RESEARCH NOTEBOOK / PUBLIC LOG

An AI-driven research lab
for /ES intraday strategies.

This notebook documents systematic strategy discovery on the E-mini S&P 500 futures contract. Hypotheses are codified as Python signal generators, evaluated under a fixed walk-forward + Monte Carlo protocol, and graded against an in-sample/out-of-sample split with a hard 10pt mean-edge floor. Survivors are tracked against live tape; failures are logged and never re-tried under the same parameters. Everything below is auto-generated from the underlying results table — no manual curation.

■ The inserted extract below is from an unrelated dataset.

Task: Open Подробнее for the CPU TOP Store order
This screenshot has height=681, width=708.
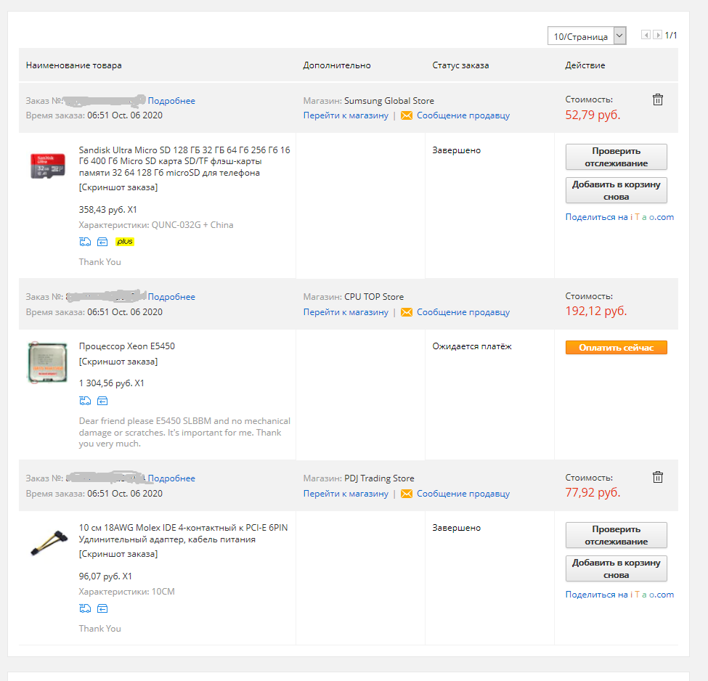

RUNTIME · -- SAMPLE · 370k+ bars HYPOTHESES · -- SURVIVAL · --
Tested (n)
--
cumulative hypotheses
Killed
--
rejected at grading
Grade A/B
--
production promoted
Best PF (full)
--
profit factor
Best µ (pts)
--
mean P&L / trade
Kill rate
--
false-positive control

// Abstract

research_log_v3

The hypothesis-testing pipeline is built around a single thesis: most apparent intraday edges in /ES are payoff-structure artefacts — outcomes of asymmetric stop/target geometry rather than information edges in the order flow. To control for this, every strategy is benchmarked against a randomized-entry control that holds the same trading days, the same risk geometry, and the same time-window constraints. A strategy that does not statistically dominate the control is not a strategy — it is a stop-target ratio.

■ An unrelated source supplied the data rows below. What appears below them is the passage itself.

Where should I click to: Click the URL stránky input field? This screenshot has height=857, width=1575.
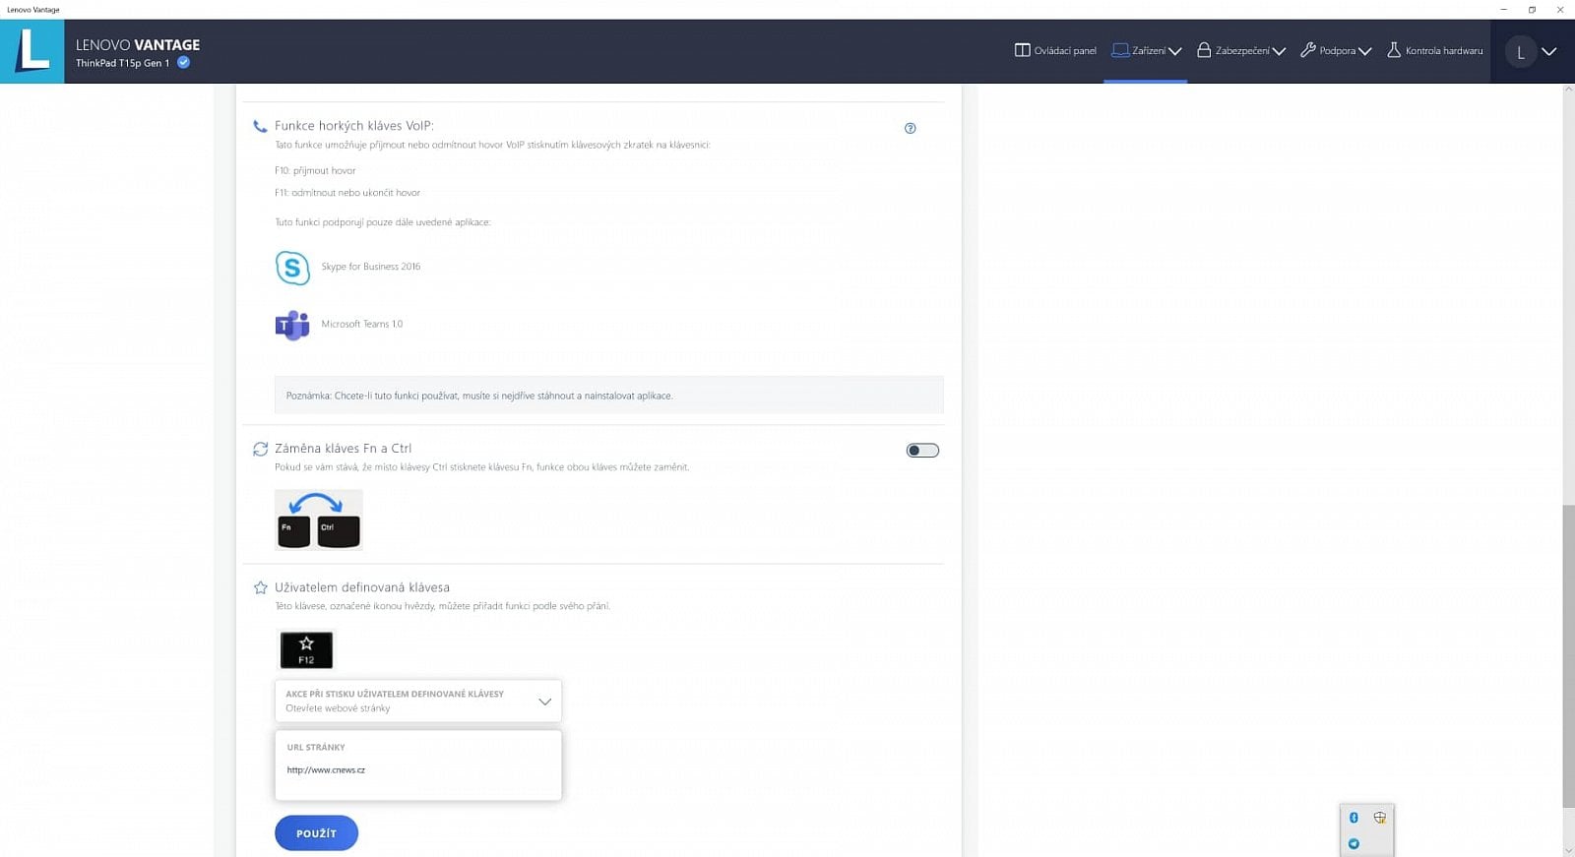(x=418, y=770)
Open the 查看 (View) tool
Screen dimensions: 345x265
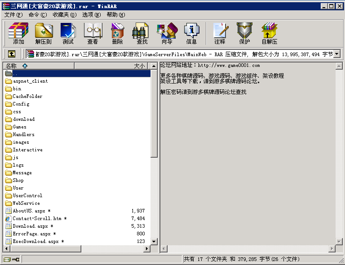coord(93,34)
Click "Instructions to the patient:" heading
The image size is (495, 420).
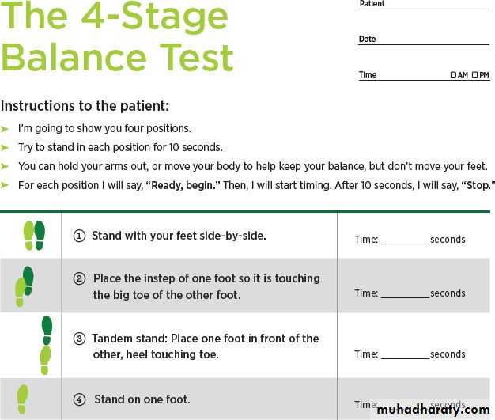[x=85, y=106]
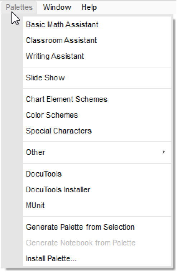Select Writing Assistant palette
This screenshot has height=272, width=177.
click(97, 56)
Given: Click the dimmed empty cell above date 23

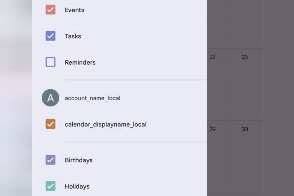Looking at the screenshot, I should (245, 23).
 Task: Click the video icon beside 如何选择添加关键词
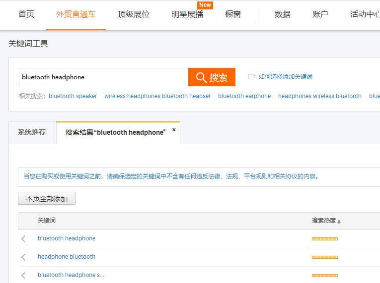[x=252, y=77]
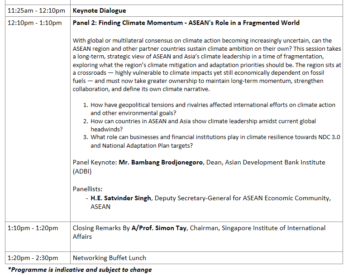
Task: Click the Panel Keynote label
Action: [95, 162]
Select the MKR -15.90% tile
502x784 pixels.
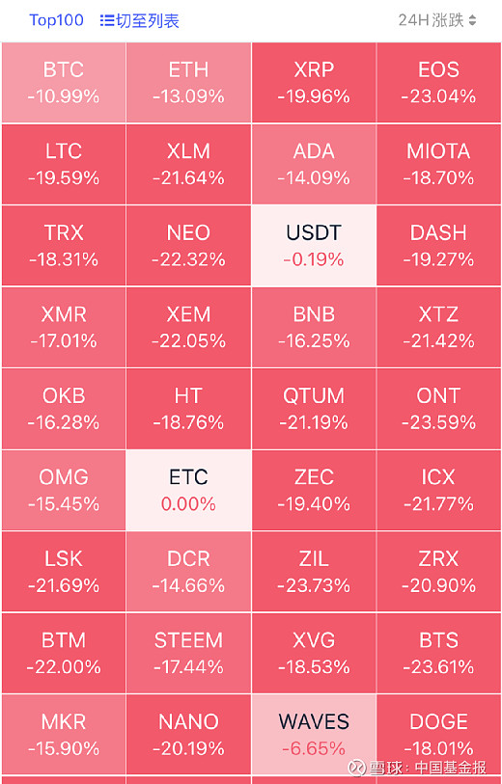[x=64, y=735]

The grading protocol applies a fixed minimum-edge floor of µ ≥ 10 ES points per trade across both in-sample and out-of-sample windows. This is calibrated to one round-trip cost on a one-lot at typical /ES bid-ask plus realistic slippage; anything below is dominated by execution noise on real fills. As of 2026-04-30, the active table contains 59 hypotheses surviving this filter, of which 0 hold a Grade A or B classification. The lab is currently in a cold-restart phase following a full purge of pre-floor results.

Grade Distribution

Profit Factor × Sample Size

Mean Edge per Trade (µ, pts) — Distribution Across Survivors

// Methodology

protocol_v3 · locked
Universe
/ESM26 front-month, 1-minute OHLCV, RTH 09:30–16:00 ET
Sample
Continuous ~12 months, ~370,000 bars after roll-merge cleansing
Split
Walk-forward, train ≈67% / test ≈33% strict OOS
Entry
Next-bar open, 0.25pt slippage applied to entry & exit
Stops
Intrabar trigger on bar H/L (conservative fill assumption)
Cost
$4.50 round-trip commission ≈ 0.09pts on /ES
Sample bar
n ≥ 30 in-sample, n ≥ 20 OOS for any non-F grade
Random control
200 iterations, identical risk geometry, fixed seed for determinism

// Grading Function

G(s) → {A, B, C, F}
  1. Edge floor. Reject if µ<10pts on either FULL or OOS. Mean-edge below the round-trip cost band is statistically indistinguishable from noise on a one-lot.µ_full ≥ 10 ∧ (n_oos < 5 ∨ µ_oos ≥ 10)
  2. Profit factor. A: PF_full > 1.5, PF_oos > 1.3. B: PF_full > 1.3, PF_oos > 1.0. C: PF_full > 1.0 with marginal OOS.PF = Σ wins / |Σ losses|
  3. Out-of-sample win rate. A: WR_oos > 50% under Wilson 95% CI. B: WR_oos > 45%.
  4. Edge-vs-random ratio. A: ρ ≥ 2.0×. B: ρ ≥ 1.0×. Below 1× ⇒ no information edge — payoff geometry only.ρ = µ_signal / µ_random_control
  5. Sample size. A: n_full ≥ 30 ∧ n_oos ≥ 20. B: n_full ≥ 25 ∧ n_oos ≥ 15. Otherwise capped at C/F regardless of stats.
  6. Failure modes (auto-F). µ_full ≤ 0, PF_full ≤ 1.0, µ_oos < 0 with n_oos ≥ 5, or ρ < 1.0.

// Active Cohort

aggregated by grade
Gradenµ ̄ (pts)σ(µ)Best PFBest PF_oosµ_max
loading manifest...

→ full scoreboard · → dashboard view · → production tracker

// Open Research Questions

tracked

Q1 / Mean-reversion family rehab. The volume-cluster compression cohort dominated pre-purge keepers (PF 1.1–14.6) but every member failed the µ ≥ 10pt floor. The structural pattern does reliably mark short-window snapbacks of 1–3pts. Open question: does widening targets to 12–15pts and accepting longer time-in-trade rehabilitate the family without inducing new selection bias? Pending walk-forward sweep on the original detection logic with a target-distance grid {12, 15, 18, 22pts}.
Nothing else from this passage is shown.